Reduce the material below to its lines containing "post".

==== Dataset records ====

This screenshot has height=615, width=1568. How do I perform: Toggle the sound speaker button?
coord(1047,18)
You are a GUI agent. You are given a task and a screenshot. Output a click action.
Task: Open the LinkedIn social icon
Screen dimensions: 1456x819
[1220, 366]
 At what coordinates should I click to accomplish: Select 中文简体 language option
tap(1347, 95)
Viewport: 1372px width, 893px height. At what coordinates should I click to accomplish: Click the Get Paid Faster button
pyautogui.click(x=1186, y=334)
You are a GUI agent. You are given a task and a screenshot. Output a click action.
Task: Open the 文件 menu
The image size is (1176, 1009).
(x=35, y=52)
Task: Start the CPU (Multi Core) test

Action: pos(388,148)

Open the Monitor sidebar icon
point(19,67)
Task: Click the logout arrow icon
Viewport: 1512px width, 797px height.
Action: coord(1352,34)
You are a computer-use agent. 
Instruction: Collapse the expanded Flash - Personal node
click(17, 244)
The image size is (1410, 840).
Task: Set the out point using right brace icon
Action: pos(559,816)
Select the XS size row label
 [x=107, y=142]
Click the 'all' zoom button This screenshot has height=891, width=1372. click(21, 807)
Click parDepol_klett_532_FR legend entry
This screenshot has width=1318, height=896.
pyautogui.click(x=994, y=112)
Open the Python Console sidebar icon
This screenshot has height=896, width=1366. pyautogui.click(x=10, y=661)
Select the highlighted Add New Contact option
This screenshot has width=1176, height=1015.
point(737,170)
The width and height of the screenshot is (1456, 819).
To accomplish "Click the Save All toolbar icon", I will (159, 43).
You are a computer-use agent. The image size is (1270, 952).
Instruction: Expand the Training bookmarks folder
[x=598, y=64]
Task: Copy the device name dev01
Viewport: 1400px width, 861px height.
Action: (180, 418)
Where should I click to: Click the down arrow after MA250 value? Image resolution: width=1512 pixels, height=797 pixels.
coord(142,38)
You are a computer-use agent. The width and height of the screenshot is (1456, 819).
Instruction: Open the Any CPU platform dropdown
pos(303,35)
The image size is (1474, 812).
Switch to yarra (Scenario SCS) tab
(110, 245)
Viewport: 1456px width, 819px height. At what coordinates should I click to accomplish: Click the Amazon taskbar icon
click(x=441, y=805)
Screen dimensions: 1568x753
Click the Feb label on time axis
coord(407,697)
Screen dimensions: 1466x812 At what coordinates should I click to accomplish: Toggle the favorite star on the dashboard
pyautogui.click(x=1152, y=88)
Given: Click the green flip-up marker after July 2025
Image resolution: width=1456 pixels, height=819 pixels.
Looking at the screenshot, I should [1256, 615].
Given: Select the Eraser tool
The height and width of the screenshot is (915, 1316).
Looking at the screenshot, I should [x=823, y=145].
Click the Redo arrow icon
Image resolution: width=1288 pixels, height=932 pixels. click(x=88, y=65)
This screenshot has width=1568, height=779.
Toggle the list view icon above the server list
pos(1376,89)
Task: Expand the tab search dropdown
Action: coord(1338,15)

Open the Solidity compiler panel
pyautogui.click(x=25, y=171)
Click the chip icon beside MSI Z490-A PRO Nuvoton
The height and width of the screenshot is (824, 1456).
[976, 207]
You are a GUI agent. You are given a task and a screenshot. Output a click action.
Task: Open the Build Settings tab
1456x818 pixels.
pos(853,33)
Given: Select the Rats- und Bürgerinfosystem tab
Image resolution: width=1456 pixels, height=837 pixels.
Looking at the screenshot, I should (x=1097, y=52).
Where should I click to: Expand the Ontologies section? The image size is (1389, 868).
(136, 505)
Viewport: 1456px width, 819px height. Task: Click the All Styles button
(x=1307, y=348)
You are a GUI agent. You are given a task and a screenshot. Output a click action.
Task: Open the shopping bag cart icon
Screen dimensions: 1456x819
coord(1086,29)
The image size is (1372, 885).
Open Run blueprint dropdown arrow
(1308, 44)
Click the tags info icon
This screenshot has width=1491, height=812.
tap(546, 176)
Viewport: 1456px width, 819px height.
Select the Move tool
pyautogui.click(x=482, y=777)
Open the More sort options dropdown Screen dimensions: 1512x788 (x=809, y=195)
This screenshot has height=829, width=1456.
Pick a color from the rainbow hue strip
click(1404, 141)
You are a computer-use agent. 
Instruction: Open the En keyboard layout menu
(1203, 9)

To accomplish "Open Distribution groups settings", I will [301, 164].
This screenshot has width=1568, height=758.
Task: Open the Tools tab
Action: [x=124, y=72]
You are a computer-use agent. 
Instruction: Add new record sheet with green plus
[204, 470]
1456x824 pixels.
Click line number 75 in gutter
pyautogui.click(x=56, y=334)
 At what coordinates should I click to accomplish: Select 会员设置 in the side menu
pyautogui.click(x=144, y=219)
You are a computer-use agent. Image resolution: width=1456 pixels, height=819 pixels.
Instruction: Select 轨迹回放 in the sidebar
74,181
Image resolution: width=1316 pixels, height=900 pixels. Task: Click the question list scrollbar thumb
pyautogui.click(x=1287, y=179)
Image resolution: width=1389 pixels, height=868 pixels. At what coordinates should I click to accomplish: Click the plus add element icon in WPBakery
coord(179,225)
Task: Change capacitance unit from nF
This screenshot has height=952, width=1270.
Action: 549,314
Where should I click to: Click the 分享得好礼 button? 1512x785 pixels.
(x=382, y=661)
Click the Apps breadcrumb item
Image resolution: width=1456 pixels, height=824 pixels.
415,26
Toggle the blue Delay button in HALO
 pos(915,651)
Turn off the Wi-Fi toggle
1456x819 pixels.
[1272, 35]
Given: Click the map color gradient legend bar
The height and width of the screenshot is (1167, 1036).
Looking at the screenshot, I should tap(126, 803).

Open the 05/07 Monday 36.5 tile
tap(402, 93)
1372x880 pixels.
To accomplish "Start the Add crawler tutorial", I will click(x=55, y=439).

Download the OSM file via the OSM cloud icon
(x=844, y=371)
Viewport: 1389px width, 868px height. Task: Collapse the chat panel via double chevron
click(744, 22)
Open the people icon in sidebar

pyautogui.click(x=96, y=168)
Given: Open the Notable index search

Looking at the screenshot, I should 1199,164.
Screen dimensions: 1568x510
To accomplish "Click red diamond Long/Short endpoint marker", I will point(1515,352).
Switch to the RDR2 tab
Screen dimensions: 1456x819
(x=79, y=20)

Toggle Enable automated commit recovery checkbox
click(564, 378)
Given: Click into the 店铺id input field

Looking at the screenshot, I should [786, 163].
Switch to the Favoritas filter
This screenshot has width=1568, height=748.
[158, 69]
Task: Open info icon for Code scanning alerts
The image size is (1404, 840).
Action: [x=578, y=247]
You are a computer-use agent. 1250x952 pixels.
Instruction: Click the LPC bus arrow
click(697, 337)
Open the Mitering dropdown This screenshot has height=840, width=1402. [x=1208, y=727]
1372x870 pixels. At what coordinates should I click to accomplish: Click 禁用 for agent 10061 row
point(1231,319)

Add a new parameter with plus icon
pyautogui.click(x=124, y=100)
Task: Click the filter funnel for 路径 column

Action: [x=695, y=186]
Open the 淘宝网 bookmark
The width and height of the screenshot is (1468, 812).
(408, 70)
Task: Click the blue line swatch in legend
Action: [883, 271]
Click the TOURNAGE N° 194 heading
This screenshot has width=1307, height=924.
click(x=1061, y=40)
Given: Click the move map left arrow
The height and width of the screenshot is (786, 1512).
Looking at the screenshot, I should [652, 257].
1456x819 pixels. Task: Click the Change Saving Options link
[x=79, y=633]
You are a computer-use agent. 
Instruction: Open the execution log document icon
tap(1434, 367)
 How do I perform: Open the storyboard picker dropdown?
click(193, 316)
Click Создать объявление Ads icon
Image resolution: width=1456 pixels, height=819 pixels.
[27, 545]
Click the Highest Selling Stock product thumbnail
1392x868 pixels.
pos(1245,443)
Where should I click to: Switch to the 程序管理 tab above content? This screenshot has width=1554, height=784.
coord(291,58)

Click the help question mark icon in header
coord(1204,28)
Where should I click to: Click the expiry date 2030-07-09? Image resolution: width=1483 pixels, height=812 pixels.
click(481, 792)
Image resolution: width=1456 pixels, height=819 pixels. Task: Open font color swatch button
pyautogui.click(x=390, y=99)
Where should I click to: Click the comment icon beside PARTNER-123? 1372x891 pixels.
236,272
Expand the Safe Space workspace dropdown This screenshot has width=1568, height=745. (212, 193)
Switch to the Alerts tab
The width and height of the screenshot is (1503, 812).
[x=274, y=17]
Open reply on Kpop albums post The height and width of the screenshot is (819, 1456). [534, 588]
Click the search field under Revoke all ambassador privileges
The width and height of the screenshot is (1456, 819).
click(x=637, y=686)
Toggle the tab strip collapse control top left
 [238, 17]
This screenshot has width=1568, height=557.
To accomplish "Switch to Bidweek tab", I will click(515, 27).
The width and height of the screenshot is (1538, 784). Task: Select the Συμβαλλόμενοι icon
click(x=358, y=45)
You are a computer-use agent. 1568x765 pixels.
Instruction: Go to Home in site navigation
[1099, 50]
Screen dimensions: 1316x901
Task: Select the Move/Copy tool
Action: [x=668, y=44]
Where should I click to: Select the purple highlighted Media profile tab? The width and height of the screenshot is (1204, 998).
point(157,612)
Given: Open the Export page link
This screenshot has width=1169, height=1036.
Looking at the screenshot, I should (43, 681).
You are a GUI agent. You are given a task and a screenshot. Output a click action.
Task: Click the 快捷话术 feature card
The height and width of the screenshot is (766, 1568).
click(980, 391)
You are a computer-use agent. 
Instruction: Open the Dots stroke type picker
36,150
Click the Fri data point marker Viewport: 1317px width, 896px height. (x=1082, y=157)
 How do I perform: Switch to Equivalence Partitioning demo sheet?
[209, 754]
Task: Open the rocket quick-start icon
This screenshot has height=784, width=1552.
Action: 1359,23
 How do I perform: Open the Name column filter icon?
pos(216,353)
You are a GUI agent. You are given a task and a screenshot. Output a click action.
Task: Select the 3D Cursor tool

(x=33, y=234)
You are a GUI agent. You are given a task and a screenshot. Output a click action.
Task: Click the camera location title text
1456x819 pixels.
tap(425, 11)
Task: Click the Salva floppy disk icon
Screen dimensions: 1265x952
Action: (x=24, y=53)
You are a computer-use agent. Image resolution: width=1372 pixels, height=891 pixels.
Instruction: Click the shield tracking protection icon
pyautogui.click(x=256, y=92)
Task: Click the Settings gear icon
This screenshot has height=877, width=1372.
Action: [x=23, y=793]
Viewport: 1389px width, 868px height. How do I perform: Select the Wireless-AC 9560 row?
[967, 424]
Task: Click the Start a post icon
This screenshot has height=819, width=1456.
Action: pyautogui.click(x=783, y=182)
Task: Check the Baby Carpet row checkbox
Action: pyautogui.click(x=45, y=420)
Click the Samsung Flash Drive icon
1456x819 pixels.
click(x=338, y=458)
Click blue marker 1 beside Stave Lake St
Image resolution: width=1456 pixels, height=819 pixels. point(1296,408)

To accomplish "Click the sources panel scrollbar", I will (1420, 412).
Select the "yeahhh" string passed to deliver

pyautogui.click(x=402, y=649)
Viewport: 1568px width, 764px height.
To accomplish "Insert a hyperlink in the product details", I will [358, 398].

====

Exercise solution =>
Open reply on Kpop albums post The height and width of the screenshot is (819, 1456). [534, 588]
Task: Click the Start a post icon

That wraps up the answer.